Item-finding records:
-=-=-=-=-

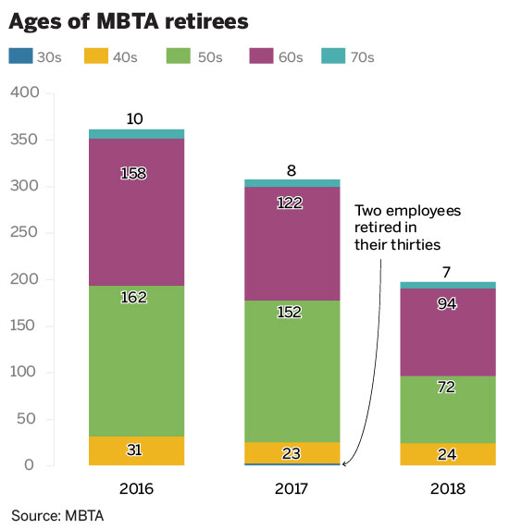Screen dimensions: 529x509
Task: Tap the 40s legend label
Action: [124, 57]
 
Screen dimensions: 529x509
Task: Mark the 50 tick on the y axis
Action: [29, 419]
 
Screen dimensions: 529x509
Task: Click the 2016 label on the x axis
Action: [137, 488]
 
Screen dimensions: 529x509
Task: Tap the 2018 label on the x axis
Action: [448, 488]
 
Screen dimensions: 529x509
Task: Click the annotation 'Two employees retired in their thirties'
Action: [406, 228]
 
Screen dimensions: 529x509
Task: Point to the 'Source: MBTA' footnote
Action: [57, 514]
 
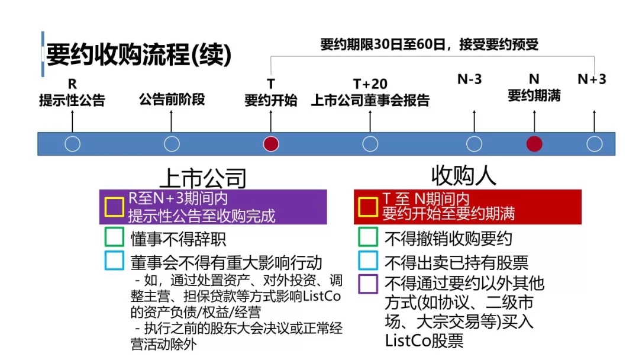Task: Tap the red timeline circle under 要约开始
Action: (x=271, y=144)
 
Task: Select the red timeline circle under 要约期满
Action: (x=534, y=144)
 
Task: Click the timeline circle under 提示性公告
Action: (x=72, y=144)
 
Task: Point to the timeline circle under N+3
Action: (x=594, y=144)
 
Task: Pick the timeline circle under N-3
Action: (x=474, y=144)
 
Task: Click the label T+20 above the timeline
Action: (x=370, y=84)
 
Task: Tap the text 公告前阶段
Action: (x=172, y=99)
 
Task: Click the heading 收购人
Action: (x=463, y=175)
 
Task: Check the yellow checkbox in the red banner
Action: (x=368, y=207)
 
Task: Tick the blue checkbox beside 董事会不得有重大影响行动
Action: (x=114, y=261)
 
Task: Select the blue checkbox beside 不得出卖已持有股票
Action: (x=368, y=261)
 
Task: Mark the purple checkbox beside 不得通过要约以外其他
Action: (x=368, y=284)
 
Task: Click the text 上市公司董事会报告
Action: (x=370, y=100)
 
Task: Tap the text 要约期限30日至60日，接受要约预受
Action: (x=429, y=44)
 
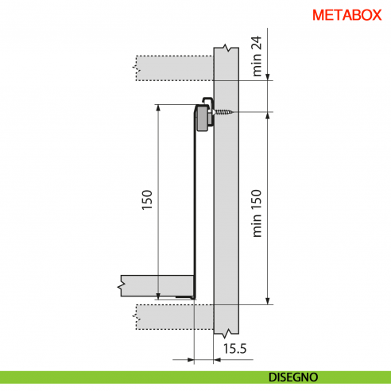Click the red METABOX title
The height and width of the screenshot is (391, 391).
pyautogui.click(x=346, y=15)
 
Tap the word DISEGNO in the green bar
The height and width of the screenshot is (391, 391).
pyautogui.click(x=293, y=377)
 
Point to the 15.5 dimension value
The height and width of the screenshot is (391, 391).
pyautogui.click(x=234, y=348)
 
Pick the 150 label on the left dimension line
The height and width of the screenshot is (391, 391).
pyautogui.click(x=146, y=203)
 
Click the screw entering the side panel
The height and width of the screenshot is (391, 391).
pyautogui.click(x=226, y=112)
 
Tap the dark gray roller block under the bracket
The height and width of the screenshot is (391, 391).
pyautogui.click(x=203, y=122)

-=-=-=-=-

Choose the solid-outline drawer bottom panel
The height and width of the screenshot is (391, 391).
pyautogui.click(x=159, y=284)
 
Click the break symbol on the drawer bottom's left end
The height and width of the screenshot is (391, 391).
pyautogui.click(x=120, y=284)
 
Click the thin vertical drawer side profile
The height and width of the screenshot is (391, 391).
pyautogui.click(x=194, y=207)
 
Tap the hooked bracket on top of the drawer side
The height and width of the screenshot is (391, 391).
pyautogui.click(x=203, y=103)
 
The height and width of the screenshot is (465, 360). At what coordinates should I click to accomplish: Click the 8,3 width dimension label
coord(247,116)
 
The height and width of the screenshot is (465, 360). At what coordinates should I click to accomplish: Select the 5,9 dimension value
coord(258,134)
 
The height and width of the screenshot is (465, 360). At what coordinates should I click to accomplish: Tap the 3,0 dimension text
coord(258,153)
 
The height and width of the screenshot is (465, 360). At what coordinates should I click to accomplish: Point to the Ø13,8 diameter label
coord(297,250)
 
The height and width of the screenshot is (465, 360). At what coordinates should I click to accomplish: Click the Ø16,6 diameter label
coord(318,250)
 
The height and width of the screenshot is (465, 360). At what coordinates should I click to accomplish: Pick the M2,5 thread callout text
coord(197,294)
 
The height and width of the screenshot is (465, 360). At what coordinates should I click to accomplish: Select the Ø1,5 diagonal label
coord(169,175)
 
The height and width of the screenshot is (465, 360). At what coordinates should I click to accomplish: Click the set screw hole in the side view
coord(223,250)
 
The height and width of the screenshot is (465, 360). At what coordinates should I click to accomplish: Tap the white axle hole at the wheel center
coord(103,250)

-=-=-=-=-

INSTRUCTIONS FOR THE TASK: Copy out the rows verbatim, starting at the line containing "Ø13,8 diameter label" and ending at the line containing "coord(103,250)", with both of those lines included.

TASK RESULT:
The height and width of the screenshot is (465, 360). At what coordinates should I click to accomplish: Point to the Ø13,8 diameter label
coord(297,250)
 
The height and width of the screenshot is (465, 360). At what coordinates should I click to accomplish: Click the Ø16,6 diameter label
coord(318,250)
 
The height and width of the screenshot is (465, 360). At what coordinates should I click to accomplish: Pick the M2,5 thread callout text
coord(197,294)
 
The height and width of the screenshot is (465, 360). At what coordinates should I click to accomplish: Select the Ø1,5 diagonal label
coord(169,175)
 
The height and width of the screenshot is (465, 360). At what coordinates should I click to accomplish: Click the set screw hole in the side view
coord(223,250)
 
The height and width of the screenshot is (465, 360). At what coordinates should I click to accomplish: Tap the white axle hole at the wheel center
coord(103,250)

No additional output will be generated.